A l’aube de la révolution numérique, notre modèle de protection sociale saura-t-il protéger efficacement au XXIème siècle ? Une question au cœur des discussions du Rendez-vous organisé par l’institution de prévoyance Klesia le 24 mars sur l’économie collaborative et la protection sociale.
Réalisé par Viavoice pour Klesia, un observatoire montre que plus des trois-quarts des Français estiment l’intérêt général insuffisamment pris en compte dans notre société. Avec 70 %, la volonté de s’impliquer sur ce plan est davantage marquée chez les 18-24 ans que dans l’ensemble de la population (58 %) alors que cette génération est souvent présentée comme moins impliquée vis-à-vis de la sphère collective. Les plus jeunes sont aussi plus nombreux (46 % vs. 32 %) à considérer que les partenaires sociaux se préoccupent de l’intérêt général.

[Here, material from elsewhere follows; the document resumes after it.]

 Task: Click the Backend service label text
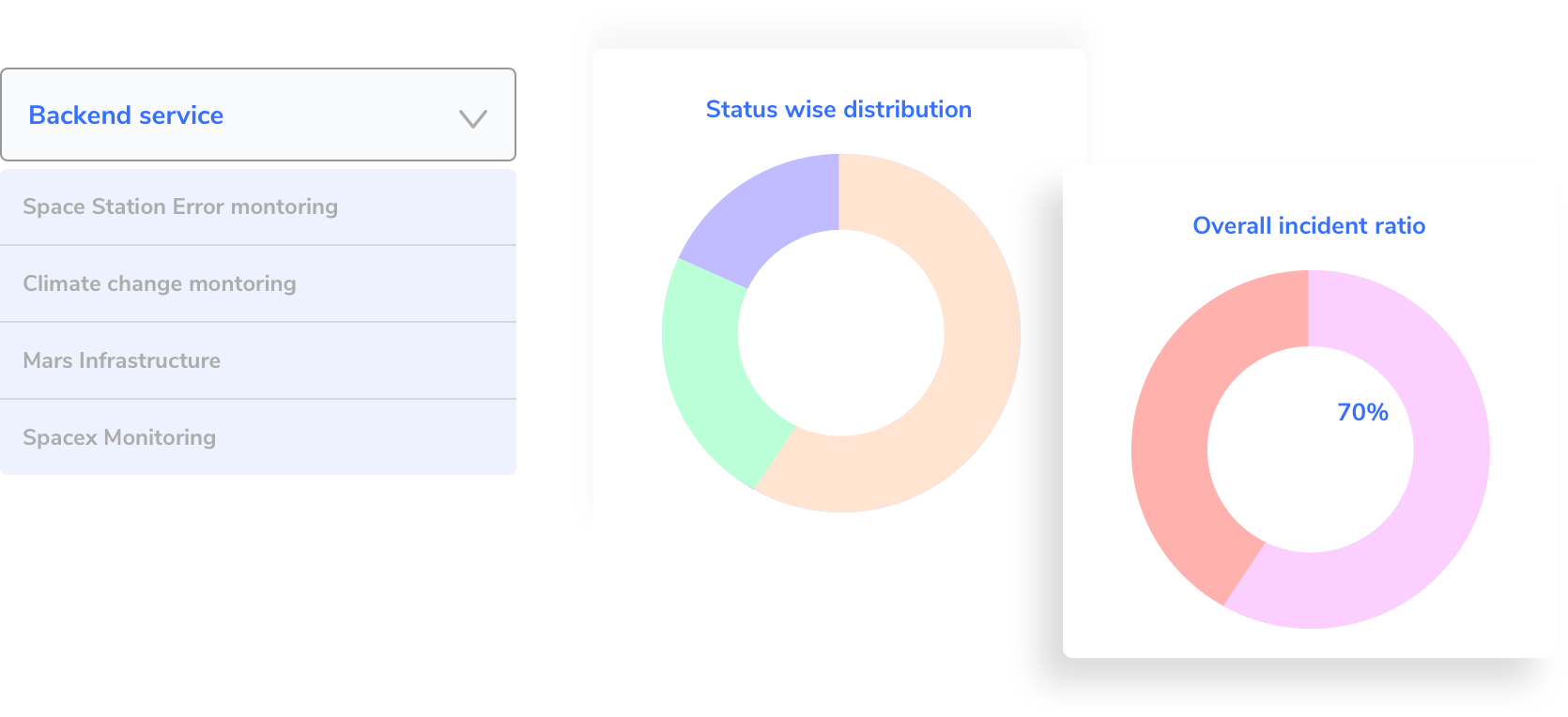(x=126, y=115)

Laurent Joffrin, directeur du quotidien Libération, voit dans ces résultats une confusion entre « individualisme et égoïsme », à cause de tensions entre les droits de chacun et le projet collectif, et une certaine défiance envers ceux chargés de les représenter. Le directeur général de Klesia, Christian Schmidt de La Brélie, perçoit l’intérêt général comme un « trait d’union entre l’individu et le collectif dont la mission de la protection sociale en est la plus parfaite traduction ». Pour Pascal Pavageau, secrétaire confédéral de Force ouvrière, « le gouvernement utilise les nouvelles formes de l’économie collaborative comme un prétexte afin d’aller vers une individualisation des droits ». A l’inverse, « il faut repenser les 650 Md€ dépensés chaque année en France dans la protection sociale en vue de l’adapter au mieux aux travailleurs indépendants », estime Thibault Lanxade, vice-président en charge des TPE-PME au Medef.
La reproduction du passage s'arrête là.